Parallel-in-time integration for time-dependent partial differential equations
Abstract
The rapidly increasing number of cores in high-performance computing systems causes a multitude of challenges for developers of numerical methods. New parallel algorithms are required to unlock future growth in computing power for applications and energy efficiency and algorithm-based fault tolerance are becoming increasingly important. So far, most approaches to parallelise the numerical solution of partial differential equations focussed on spatial solvers, leaving time as a bottleneck. Recently, however, time stepping methods that offer some degree of concurrency, so-called parallel-in-time integration methods, have started to receive more attention.

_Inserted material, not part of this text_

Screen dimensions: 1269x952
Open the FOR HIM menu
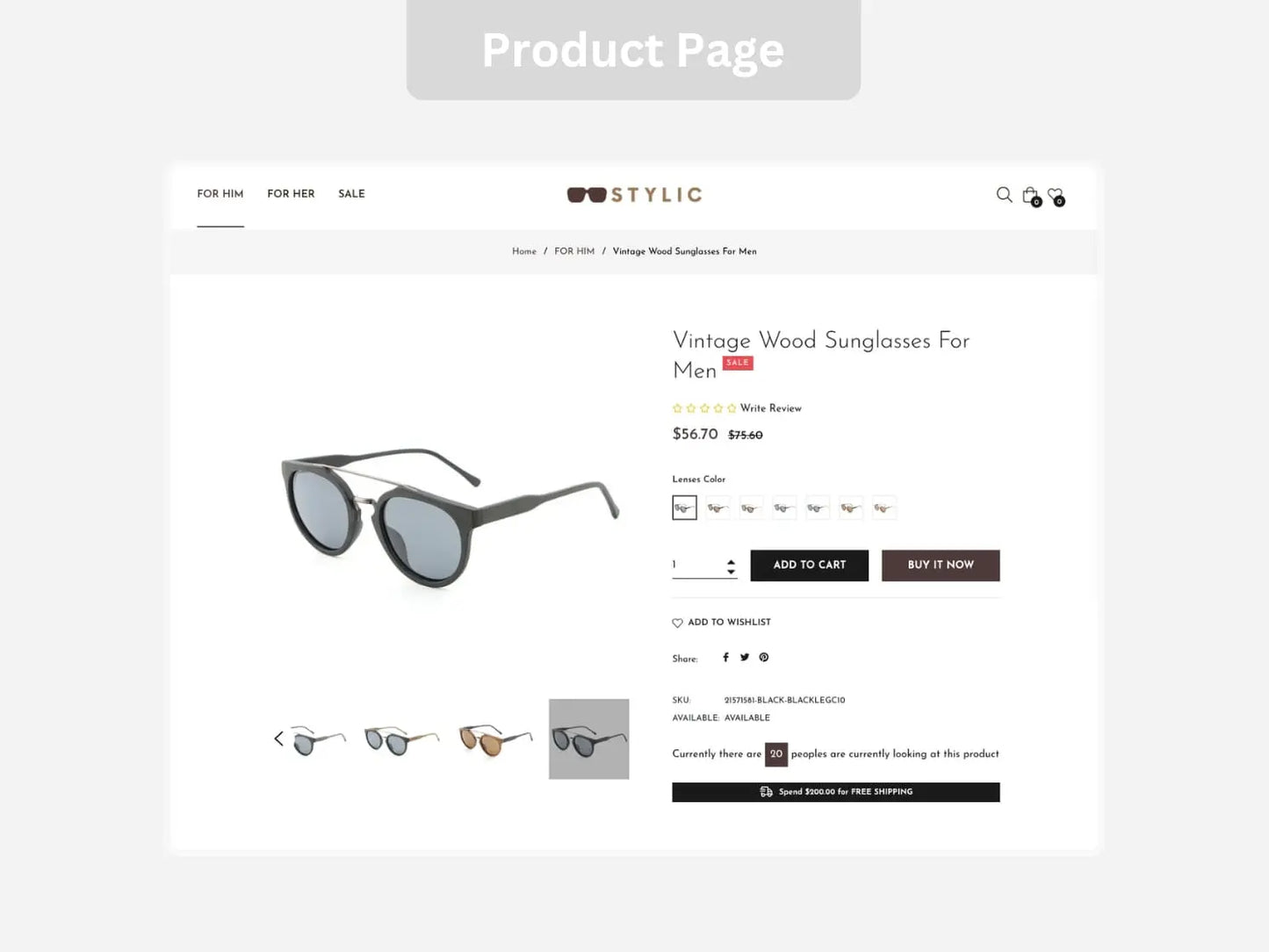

I will introduce two different numerical algorithms, Parareal (by Lions et al., 2001) and PFASST (by Emmett and Minion, 2012), that allow to exploit concurrency along the time dimension in parallel computer simulations solving partial differential equations. Performance results for both methods on different architectures and for different equations will be presented. The PFASST algorithm is based on merging ideas from Parareal, spectral deferred corrections (SDC, an iterative approach to derive high-order time stepping methods by Dutt et al. 2000) and nonlinear multi-grid. Performance results for PFASST on close to half a million cores will illustrate the potential of the approach. Algorithmic modifications like IPFASST will be introduced that can further reduce solution times. Also, recent results showing how parallel-in-time integration can provide algorithm-based tolerance against hardware faults will be shown.